WORK INSTRUCTION: Gather the lines below that include the string "Shield", copying each in full.

(Collected data entries)
※ ※ ※

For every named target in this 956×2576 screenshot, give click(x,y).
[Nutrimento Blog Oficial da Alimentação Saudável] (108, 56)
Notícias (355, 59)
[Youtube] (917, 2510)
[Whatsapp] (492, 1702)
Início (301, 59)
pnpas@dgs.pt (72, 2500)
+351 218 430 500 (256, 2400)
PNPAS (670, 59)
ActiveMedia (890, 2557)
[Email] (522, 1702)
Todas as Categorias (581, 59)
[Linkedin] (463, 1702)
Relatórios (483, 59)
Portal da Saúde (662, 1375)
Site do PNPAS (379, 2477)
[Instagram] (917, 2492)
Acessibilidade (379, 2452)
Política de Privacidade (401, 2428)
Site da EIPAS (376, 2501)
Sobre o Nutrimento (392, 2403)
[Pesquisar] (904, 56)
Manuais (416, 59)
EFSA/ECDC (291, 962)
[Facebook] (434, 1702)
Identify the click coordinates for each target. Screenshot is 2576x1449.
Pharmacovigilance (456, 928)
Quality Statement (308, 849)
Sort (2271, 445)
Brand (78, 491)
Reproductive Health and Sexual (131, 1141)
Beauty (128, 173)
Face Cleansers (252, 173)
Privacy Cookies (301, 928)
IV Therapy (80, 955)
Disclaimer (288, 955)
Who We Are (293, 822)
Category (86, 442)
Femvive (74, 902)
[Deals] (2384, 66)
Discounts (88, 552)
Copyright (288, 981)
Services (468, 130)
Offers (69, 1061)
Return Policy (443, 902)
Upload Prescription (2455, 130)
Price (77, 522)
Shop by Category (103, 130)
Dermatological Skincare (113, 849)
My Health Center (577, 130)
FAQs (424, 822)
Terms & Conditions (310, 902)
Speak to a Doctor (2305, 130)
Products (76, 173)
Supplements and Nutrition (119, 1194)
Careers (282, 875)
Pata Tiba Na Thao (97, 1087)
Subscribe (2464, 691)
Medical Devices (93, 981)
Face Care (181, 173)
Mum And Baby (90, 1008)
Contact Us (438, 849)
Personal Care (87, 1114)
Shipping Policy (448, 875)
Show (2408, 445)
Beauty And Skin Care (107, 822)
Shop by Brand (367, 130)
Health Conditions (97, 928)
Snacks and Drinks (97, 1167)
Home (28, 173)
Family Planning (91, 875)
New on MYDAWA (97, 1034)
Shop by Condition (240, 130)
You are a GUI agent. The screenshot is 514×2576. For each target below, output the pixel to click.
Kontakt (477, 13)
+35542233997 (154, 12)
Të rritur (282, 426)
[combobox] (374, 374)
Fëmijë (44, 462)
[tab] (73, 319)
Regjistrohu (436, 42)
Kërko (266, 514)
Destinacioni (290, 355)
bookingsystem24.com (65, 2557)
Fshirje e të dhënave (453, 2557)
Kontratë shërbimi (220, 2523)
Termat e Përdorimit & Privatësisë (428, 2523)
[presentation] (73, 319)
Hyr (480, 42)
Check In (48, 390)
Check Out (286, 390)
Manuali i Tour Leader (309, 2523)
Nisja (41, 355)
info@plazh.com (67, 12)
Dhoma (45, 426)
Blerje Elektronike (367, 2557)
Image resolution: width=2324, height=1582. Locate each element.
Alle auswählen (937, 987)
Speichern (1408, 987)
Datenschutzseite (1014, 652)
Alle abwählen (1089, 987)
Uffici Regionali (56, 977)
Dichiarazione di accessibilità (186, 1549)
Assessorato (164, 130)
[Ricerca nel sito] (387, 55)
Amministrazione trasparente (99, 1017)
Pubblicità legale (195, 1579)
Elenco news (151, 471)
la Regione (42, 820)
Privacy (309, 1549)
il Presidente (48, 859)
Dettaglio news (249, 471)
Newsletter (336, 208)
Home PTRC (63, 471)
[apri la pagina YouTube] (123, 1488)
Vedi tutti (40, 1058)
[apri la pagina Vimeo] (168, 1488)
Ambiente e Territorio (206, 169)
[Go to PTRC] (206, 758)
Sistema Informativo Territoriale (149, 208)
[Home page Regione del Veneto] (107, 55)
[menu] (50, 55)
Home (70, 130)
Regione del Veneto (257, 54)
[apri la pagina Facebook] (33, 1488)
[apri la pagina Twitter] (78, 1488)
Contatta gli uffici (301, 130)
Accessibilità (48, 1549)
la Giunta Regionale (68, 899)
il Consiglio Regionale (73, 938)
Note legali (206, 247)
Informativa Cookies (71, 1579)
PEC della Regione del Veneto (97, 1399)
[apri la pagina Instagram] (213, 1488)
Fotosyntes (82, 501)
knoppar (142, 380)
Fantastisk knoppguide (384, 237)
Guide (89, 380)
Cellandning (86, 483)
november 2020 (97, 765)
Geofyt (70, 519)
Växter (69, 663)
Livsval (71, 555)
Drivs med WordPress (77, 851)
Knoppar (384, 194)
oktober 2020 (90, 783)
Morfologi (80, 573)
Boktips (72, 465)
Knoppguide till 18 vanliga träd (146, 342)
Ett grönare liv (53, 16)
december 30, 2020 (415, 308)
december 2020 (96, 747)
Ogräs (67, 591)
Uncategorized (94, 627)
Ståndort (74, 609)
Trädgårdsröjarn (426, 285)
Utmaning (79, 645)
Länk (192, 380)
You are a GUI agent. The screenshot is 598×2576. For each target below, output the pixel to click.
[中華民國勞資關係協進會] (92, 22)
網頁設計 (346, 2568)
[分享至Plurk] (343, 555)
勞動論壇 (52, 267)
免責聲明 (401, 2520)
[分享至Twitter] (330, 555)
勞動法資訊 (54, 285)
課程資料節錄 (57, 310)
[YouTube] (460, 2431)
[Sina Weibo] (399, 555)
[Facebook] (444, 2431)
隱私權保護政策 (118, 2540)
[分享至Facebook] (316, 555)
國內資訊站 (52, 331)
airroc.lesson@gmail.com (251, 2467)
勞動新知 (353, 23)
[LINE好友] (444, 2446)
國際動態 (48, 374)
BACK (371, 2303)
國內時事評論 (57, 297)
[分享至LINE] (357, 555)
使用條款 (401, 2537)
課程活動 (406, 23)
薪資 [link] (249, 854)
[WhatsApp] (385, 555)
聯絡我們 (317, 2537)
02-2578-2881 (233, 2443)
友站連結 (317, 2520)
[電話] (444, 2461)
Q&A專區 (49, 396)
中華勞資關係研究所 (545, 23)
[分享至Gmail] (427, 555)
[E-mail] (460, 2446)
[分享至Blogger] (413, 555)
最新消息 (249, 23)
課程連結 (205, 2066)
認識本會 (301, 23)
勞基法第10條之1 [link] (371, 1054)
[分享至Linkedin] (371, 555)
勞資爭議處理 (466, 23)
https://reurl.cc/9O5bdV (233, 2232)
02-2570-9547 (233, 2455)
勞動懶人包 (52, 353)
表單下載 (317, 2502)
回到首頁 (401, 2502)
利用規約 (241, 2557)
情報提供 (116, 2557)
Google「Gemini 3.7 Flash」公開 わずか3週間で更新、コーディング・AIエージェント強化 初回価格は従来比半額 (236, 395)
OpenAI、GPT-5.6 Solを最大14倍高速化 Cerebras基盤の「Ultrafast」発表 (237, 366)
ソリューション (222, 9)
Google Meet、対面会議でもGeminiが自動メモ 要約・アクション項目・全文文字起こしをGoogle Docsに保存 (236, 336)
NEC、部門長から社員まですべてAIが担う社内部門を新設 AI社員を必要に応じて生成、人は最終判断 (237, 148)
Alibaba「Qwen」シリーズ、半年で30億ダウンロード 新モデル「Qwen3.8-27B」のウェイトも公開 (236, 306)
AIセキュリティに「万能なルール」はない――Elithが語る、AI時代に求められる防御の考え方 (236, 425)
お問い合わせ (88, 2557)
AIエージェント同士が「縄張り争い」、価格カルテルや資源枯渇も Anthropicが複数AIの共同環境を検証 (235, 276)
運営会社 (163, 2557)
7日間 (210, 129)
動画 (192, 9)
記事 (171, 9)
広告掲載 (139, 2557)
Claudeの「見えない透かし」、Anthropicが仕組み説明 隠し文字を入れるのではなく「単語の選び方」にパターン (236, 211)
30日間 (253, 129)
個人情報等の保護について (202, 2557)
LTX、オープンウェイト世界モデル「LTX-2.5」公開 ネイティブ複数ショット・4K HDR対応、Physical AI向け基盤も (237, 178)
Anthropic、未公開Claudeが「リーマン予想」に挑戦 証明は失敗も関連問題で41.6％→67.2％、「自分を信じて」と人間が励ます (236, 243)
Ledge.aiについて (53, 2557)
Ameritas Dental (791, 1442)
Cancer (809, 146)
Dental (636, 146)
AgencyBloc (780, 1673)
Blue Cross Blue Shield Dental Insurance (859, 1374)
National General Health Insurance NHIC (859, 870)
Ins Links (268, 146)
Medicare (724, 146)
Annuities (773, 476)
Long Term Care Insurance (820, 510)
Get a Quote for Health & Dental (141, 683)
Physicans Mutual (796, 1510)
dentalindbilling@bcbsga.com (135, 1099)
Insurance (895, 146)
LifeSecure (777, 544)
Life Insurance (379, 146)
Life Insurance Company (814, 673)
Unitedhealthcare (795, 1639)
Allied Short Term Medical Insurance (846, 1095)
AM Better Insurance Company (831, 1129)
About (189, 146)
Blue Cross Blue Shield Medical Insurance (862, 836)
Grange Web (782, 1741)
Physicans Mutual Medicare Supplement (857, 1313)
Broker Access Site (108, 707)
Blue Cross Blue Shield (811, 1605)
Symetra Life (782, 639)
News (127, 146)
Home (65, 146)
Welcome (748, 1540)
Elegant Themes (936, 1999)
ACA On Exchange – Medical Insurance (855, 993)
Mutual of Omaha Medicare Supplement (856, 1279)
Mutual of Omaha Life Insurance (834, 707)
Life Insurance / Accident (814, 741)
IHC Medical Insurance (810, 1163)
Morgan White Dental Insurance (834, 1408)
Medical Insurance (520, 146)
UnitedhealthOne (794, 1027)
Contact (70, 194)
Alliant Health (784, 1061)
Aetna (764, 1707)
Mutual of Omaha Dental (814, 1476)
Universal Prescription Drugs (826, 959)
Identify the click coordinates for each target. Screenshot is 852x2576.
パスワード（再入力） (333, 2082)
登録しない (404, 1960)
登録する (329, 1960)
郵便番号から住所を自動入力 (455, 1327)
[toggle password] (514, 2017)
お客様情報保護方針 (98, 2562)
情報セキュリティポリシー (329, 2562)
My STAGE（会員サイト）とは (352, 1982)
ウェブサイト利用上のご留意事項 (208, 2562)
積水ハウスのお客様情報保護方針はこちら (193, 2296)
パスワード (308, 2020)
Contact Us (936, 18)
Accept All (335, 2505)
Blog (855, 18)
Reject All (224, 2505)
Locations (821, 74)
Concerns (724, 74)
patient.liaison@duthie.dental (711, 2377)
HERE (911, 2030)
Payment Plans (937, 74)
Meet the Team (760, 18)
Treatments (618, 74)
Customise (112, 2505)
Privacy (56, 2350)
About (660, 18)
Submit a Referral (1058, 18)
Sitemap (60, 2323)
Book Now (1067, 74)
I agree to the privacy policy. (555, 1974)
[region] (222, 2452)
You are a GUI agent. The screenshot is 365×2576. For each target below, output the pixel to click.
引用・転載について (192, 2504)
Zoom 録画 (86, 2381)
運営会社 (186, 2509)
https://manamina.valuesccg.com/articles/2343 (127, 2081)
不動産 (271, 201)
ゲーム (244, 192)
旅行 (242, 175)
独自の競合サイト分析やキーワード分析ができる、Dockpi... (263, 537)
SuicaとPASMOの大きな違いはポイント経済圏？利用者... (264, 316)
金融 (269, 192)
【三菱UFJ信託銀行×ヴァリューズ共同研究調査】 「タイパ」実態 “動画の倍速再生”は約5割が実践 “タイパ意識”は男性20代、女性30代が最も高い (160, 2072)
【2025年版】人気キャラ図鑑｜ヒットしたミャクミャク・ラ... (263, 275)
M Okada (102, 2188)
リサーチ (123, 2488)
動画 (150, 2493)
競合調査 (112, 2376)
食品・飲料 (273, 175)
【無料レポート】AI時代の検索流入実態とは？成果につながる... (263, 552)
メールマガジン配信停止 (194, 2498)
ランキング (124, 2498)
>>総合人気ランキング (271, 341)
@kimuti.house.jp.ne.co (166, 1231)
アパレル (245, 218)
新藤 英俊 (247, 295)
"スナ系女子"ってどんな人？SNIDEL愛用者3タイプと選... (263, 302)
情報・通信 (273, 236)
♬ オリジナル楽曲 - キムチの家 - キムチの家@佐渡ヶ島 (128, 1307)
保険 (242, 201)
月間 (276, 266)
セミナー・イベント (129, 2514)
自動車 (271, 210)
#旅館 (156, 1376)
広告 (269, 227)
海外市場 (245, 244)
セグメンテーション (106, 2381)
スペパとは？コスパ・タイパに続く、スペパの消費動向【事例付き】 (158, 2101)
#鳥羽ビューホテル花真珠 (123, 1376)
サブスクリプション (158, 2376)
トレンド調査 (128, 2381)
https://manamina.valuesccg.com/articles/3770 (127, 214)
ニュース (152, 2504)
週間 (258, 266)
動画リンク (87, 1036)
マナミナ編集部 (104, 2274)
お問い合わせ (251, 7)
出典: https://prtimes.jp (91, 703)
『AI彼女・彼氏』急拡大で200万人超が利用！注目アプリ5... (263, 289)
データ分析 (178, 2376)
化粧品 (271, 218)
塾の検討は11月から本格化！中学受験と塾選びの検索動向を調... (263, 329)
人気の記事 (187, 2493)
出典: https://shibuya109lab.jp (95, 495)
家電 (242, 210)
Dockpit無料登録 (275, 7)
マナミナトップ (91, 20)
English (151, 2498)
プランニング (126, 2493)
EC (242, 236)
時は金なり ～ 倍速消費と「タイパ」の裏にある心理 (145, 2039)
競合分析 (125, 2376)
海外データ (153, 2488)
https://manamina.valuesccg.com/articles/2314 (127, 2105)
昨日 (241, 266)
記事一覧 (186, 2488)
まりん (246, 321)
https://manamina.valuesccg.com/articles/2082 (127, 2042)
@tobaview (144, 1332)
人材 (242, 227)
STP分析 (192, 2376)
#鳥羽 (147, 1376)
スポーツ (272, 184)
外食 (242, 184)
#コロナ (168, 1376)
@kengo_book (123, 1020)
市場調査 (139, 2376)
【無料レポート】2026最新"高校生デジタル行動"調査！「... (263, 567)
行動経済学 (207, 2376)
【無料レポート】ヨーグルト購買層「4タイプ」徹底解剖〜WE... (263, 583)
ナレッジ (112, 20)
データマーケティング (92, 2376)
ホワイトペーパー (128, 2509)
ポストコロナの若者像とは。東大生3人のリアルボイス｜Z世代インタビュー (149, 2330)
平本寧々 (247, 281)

※ ※ ※

RESPONSE TO THIS TASK:
Blue Cross Blue Shield Dental Insurance (859, 1374)
Blue Cross Blue Shield Medical Insurance (862, 836)
Blue Cross Blue Shield (811, 1605)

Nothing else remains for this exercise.